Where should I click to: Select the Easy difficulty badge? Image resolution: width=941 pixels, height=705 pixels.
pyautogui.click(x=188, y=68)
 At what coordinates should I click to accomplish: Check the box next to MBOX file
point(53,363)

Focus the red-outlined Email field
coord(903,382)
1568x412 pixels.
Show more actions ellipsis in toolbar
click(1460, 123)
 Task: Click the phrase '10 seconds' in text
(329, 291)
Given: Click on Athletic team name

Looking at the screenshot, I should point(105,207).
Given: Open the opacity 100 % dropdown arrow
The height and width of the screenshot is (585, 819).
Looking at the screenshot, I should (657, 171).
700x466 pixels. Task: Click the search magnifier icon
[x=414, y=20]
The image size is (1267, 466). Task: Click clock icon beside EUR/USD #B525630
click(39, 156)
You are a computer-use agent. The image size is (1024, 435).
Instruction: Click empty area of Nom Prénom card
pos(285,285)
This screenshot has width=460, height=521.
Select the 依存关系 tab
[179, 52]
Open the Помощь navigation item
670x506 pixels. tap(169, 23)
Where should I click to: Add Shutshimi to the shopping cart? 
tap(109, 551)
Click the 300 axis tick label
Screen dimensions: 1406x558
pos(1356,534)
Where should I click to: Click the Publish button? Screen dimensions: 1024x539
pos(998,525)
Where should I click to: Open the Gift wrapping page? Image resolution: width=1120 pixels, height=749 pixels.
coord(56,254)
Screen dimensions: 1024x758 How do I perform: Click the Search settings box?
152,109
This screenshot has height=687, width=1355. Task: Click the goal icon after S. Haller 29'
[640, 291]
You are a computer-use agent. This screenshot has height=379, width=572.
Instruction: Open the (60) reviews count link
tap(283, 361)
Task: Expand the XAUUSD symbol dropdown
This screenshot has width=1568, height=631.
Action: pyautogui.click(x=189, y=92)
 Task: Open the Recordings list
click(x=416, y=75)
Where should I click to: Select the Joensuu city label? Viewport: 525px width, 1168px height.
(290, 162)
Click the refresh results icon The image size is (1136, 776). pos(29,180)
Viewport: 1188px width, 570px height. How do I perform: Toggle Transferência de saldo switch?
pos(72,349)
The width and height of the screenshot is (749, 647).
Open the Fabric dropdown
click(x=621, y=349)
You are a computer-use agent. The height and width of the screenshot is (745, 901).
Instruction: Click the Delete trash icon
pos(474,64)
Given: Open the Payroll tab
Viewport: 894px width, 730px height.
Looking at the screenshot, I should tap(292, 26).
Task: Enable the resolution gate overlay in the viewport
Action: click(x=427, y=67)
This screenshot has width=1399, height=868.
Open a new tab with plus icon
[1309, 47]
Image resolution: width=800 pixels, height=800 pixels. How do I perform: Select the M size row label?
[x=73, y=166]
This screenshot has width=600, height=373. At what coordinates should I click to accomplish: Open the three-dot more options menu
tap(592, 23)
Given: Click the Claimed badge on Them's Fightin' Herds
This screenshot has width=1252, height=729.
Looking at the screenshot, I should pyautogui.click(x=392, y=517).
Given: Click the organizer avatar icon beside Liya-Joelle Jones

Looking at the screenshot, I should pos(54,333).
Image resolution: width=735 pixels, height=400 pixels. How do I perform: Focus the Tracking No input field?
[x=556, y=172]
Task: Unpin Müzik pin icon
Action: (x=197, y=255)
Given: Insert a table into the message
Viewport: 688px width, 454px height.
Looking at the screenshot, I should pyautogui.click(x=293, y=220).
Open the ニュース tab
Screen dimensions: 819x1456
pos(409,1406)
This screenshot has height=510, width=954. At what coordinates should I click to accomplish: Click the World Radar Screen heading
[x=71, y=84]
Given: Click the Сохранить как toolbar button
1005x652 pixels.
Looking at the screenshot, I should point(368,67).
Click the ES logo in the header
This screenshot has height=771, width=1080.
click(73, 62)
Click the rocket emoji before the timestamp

※ ※ ※

• [Task directions]
From the first line to the last, copy the records exactly as they appear above.

• [Written answer]
Where should I click to: Select the Easy difficulty badge? Image resolution: width=941 pixels, height=705 pixels.
pyautogui.click(x=188, y=68)
 At what coordinates should I click to accomplish: Check the box next to MBOX file
point(53,363)

Focus the red-outlined Email field
coord(903,382)
1568x412 pixels.
Show more actions ellipsis in toolbar
click(1460, 123)
 Task: Click the phrase '10 seconds' in text
(329, 291)
Given: Click on Athletic team name

Looking at the screenshot, I should point(105,207).
Given: Open the opacity 100 % dropdown arrow
The height and width of the screenshot is (585, 819).
Looking at the screenshot, I should (657, 171).
700x466 pixels. Task: Click the search magnifier icon
[x=414, y=20]
The image size is (1267, 466). Task: Click clock icon beside EUR/USD #B525630
click(39, 156)
You are a computer-use agent. The image size is (1024, 435).
Instruction: Click empty area of Nom Prénom card
pos(285,285)
This screenshot has width=460, height=521.
Select the 依存关系 tab
[179, 52]
Open the Помощь navigation item
670x506 pixels. tap(169, 23)
Where should I click to: Add Shutshimi to the shopping cart? 
tap(109, 551)
Click the 300 axis tick label
Screen dimensions: 1406x558
pos(1356,534)
Where should I click to: Click the Publish button? Screen dimensions: 1024x539
pos(998,525)
Where should I click to: Open the Gift wrapping page? Image resolution: width=1120 pixels, height=749 pixels.
coord(56,254)
Screen dimensions: 1024x758 How do I perform: Click the Search settings box?
152,109
This screenshot has height=687, width=1355. Task: Click the goal icon after S. Haller 29'
[640, 291]
You are a computer-use agent. This screenshot has height=379, width=572.
Instruction: Open the (60) reviews count link
tap(283, 361)
Task: Expand the XAUUSD symbol dropdown
This screenshot has width=1568, height=631.
Action: pyautogui.click(x=189, y=92)
 Task: Open the Recordings list
click(x=416, y=75)
Where should I click to: Select the Joensuu city label? Viewport: 525px width, 1168px height.
(290, 162)
Click the refresh results icon The image size is (1136, 776). pos(29,180)
Viewport: 1188px width, 570px height. How do I perform: Toggle Transferência de saldo switch?
pos(72,349)
The width and height of the screenshot is (749, 647).
Open the Fabric dropdown
click(x=621, y=349)
You are a computer-use agent. The height and width of the screenshot is (745, 901).
Instruction: Click the Delete trash icon
pos(474,64)
Given: Open the Payroll tab
Viewport: 894px width, 730px height.
Looking at the screenshot, I should tap(292, 26).
Task: Enable the resolution gate overlay in the viewport
Action: click(x=427, y=67)
This screenshot has width=1399, height=868.
Open a new tab with plus icon
[1309, 47]
Image resolution: width=800 pixels, height=800 pixels. How do I perform: Select the M size row label?
[x=73, y=166]
This screenshot has width=600, height=373. At what coordinates should I click to accomplish: Open the three-dot more options menu
tap(592, 23)
Given: Click the Claimed badge on Them's Fightin' Herds
This screenshot has width=1252, height=729.
Looking at the screenshot, I should pyautogui.click(x=392, y=517).
Given: Click the organizer avatar icon beside Liya-Joelle Jones

Looking at the screenshot, I should pos(54,333).
Image resolution: width=735 pixels, height=400 pixels. How do I perform: Focus the Tracking No input field?
[x=556, y=172]
Task: Unpin Müzik pin icon
Action: (x=197, y=255)
Given: Insert a table into the message
Viewport: 688px width, 454px height.
Looking at the screenshot, I should pyautogui.click(x=293, y=220).
Open the ニュース tab
Screen dimensions: 819x1456
pos(409,1406)
This screenshot has height=510, width=954. At what coordinates should I click to accomplish: Click the World Radar Screen heading
[x=71, y=84]
Given: Click the Сохранить как toolbar button
1005x652 pixels.
Looking at the screenshot, I should point(368,67).
Click the ES logo in the header
This screenshot has height=771, width=1080.
click(73, 62)
Click the rocket emoji before the timestamp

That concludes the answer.